Interesting. Can the container be reused, repurposed, or recycled after its destruction?
Does the container only contain 1 battery to avoid the risk of damaging other batteries in case of an incident, or will it contain several batteries while minimising the damage of other batteries?
Good idea! Is there need for digitalize it in a way that users and potential users know (via App) where the next storage facility is/ the facility needs land acquisition or rent of space to calculated in / how is the ownership model planned?
@Ebee @Paul any thoughts on juergen question.
@Paul, Thanks for your question.
To clarify, the idea is to have a 10-20 ft storage container for large quantities.
Can the container be reused, repurposed, or recycled after its destruction? This depends on the severity of the incident and the damage done to the container. In some incidents, a battery only fizzles or has a jet flame. In contrast, in more severe incidents, a battery could overcharge and violently explode and ignite other batteries, causing them to burst into flames and flash as well.
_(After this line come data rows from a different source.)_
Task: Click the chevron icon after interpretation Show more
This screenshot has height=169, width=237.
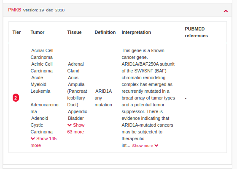Action: tap(156, 145)
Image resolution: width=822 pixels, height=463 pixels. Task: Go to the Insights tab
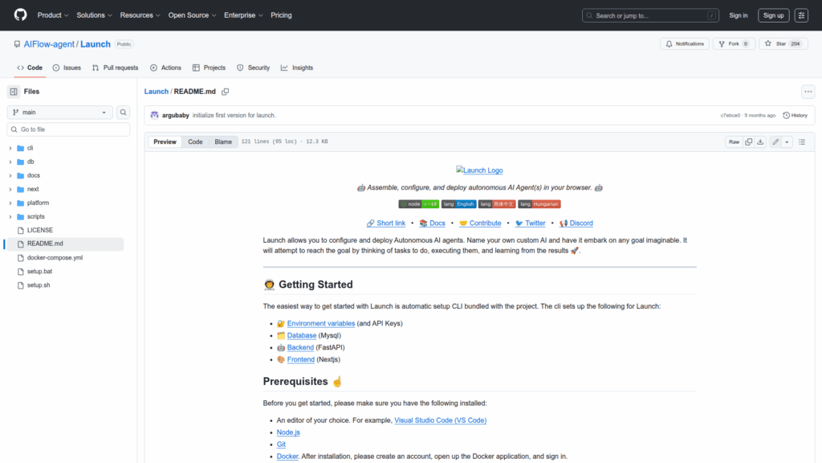[296, 68]
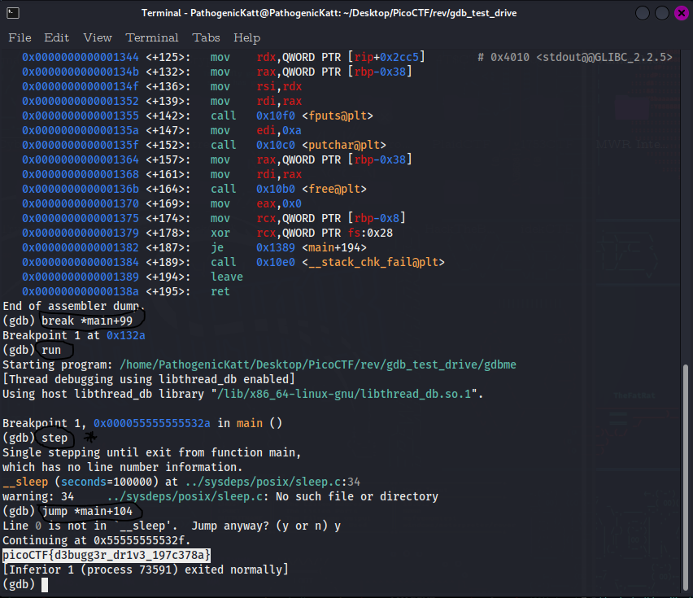The width and height of the screenshot is (693, 598).
Task: Open the View menu
Action: pos(97,37)
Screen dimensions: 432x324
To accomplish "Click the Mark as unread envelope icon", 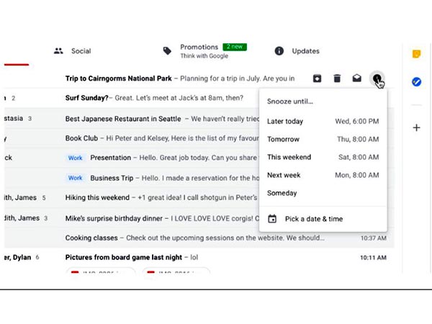I will (x=356, y=78).
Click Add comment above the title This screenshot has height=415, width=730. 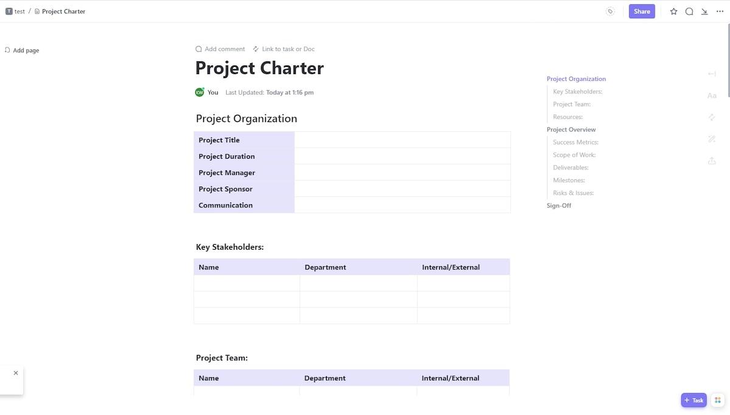pos(220,49)
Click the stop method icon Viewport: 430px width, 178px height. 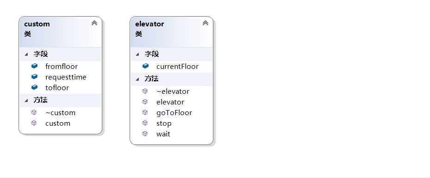pyautogui.click(x=145, y=123)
In the latter incident, the container is often destroyed, while in less severe incidents, the container might be reusable after being cleaned thoroughly and safely (proper PPE).
For the second part of the question, the goal of the container is to minimize the damage to the surroundings, e.g., a service center, factory, or transport depot. The product is, therefore, not explicitly designed to limit the damage to batteries. A container should be rated up to a certain gross weight of batteries; it is up to the user if they wish to store multiple batteries or, e.g., one heavy vehicle battery pack in the container.
@juergen Thanks for your question.
Sharing key measurements with users is important in maintaining and preventing damage in severe events.
A temperature sensor, smoke detector, CO detector, and possibly a thermal imager or a combination thereof will be linked to a reporting system, informing a control room and/or person (the user) when certain predetermined values are reached.
Depending on the user’s demand, specific values are related to necessary maintenance actions; these values will be set and communicated to the users through digital and/or push messages. This will guarantee safety and enables convenient monitoring of the system.
Viewing real-time values is rare in the sector and is often seen as costly and unnecessary.
It is an open-source solution. Different ownership models are possible: lease, co-ownership, subscription, and more. Users could be safety companies, governments, e-waste recycling companies, insurance companies, e-motor bike companies, e-bike companies, mini-grid companies, etc.
I am a Director from a South African based e-bike company called Green Riders, and we think this is an exciting idea! It could be a game changer for the e-battery sector.
Interesting idea, but how would the container design be different in the local economy (speaking of Kenya/Africa) compared to the international available safe battery storage containers? Is it not more efficient to import a current solution ? certain high-tech components need to be imported anyway?
Thanks, @Rick; we believe in the South African market!
Warren, thank you for your reply and question. The design contains materials that must be imported, such as air conditioning, (fire-resistant) insulation, an alarm panel, and an extinguishing system.
The materials from abroad come as a complete package that needs to be for a significant part assembled locally with local materials where necessary, decreasing the transportation cost: reducing the weight and size of the package.
Correct assembly is essential; therefore, the package contains an installation manual with optional online support. Assembly by the local workforce favors local employment, local ownership, building regional business relations, procuring local materials, and transferring expertise.